TEXT EXCERPT -
──────────

The FEVER data set: What doesn’t kill it will make it stronger
This year at the Conference on Empirical Methods in Natural-Language Processing (EMNLP), we will cohost the Second Workshop on Fact Extraction and Verification — or FEVER — which will explore techniques for automatically assessing the veracity of factual assertions online.
Fact verification is an important part of Alexa’s question-answering service, enabling Alexa to validate the answers she provides and to justify those answers with evidence. The Alexa team’s interest in fact verification is widely shared, as is evidenced by a host of recent challenges, papers, and conferences — including the Truth and Trust Online conference.
The workshop originated from a public data set — the FEVER data set — that we created together with colleagues at the University of Sheffield. The data set contains 185,000 factual assertions, both true and false, which are correlated with Wikipedia excerpts that either substantiate or refute them.
Like the first workshop, the second will feature invited talks from leaders in the field, papers on a range of topics related to fact verification, and presentations by contestants in an open, FEVER-based competition announced the previous spring.
In the first FEVER competition, contestants used the FEVER data set to train machine learning systems to verify facts. The systems were evaluated according to their FEVER scores, which measure both the accuracy of their truth assessments and the quality of the supporting evidence they supply.
This year’s FEVER competition was designed to help augment the FEVER data set through the well-studied machine learning technique of adversarial example generation. The technique has long been a staple of computer vision research but has recently gained ground in natural-language-processing research; Stanford University’s SQuAD dataset is one prominent example.
Contestants were invited to produce test cases — either algorithmically or manually — that would elicit mistaken responses from fact verification systems trained on FEVER data. Our aim is that by identifying characteristics of the error-inducing test cases we would learn new ways to augment the FEVER data, so that the resulting systems would be both more accurate and more resilient.
At the first FEVER workshop, we reported the performance of 23 teams that participated in the first challenge. The top four finishers allowed us to create versions of their systems that we could host online, so that participants in the second FEVER challenge could attack them at will.

──────────

DATASET ENTRIES -
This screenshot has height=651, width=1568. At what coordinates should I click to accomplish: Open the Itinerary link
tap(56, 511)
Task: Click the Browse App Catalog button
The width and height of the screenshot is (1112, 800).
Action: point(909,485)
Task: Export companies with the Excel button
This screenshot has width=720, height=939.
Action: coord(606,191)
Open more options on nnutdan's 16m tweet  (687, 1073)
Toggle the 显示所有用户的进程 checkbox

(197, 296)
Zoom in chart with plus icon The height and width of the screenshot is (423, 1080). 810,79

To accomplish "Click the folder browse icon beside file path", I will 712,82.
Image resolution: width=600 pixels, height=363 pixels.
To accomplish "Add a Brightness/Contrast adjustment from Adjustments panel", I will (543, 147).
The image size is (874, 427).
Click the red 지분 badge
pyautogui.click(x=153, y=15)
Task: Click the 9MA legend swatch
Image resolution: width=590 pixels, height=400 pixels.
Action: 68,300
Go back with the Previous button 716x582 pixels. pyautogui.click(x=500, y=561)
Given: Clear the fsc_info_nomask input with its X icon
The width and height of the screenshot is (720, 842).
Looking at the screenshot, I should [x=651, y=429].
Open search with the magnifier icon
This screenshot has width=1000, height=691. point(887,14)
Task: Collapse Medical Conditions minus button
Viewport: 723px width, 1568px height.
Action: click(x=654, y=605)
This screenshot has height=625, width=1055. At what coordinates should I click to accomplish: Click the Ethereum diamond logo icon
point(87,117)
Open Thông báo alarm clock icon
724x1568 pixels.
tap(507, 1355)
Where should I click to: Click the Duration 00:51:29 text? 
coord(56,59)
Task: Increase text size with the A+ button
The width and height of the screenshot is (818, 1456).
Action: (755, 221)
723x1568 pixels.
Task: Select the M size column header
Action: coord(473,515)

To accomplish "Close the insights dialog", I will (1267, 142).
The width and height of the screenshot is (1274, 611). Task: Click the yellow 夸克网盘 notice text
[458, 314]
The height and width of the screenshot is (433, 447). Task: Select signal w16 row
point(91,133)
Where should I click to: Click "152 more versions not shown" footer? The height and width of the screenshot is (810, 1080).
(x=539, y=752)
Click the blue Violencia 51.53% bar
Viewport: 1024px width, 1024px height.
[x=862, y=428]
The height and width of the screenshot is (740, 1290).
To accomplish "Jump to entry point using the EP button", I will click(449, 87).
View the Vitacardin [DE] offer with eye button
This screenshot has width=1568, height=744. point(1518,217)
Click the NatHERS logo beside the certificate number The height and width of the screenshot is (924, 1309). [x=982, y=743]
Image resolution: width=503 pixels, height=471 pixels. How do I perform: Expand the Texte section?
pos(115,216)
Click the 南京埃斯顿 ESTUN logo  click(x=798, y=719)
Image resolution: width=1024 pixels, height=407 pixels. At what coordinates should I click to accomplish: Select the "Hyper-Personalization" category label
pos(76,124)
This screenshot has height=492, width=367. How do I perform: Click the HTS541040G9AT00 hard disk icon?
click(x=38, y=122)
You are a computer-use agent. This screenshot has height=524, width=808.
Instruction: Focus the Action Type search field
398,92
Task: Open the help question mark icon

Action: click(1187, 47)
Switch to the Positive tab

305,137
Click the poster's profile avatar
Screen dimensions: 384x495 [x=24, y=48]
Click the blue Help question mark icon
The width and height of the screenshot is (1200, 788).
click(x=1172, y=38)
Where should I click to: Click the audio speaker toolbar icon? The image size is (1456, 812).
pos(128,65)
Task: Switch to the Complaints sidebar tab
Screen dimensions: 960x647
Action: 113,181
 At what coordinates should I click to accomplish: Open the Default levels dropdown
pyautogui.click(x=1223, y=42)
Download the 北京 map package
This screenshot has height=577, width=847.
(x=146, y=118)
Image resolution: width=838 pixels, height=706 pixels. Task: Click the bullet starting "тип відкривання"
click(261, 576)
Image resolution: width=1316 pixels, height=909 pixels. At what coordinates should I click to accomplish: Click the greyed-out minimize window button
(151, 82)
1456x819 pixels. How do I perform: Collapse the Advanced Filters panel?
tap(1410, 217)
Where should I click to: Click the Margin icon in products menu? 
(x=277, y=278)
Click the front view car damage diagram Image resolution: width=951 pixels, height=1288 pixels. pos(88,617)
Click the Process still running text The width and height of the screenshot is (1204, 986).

──────────

PROBLEMS TO SOLVE -
1 - Answer these questions using the text on the FEVER data set.
(a) How many factual assertions does the FEVER data set contain?
(b) What two things do FEVER scores measure?
(c) At the first FEVER workshop, how many teams' performance was reported?
2 - From the text on the FEVER data set, quote the stretch from "The workshop originated" through "or refute them.", word for word.

ANSWERS FOR THIS EXERCISE -
1 -
(a) 185,000
(b) The accuracy of a system's truth assessments and the quality of the supporting evidence it supplies
(c) 23

2 -
The workshop originated from a public data set — the FEVER data set — that we created together with colleagues at the University of Sheffield. The data set contains 185,000 factual assertions, both true and false, which are correlated with Wikipedia excerpts that either substantiate or refute them.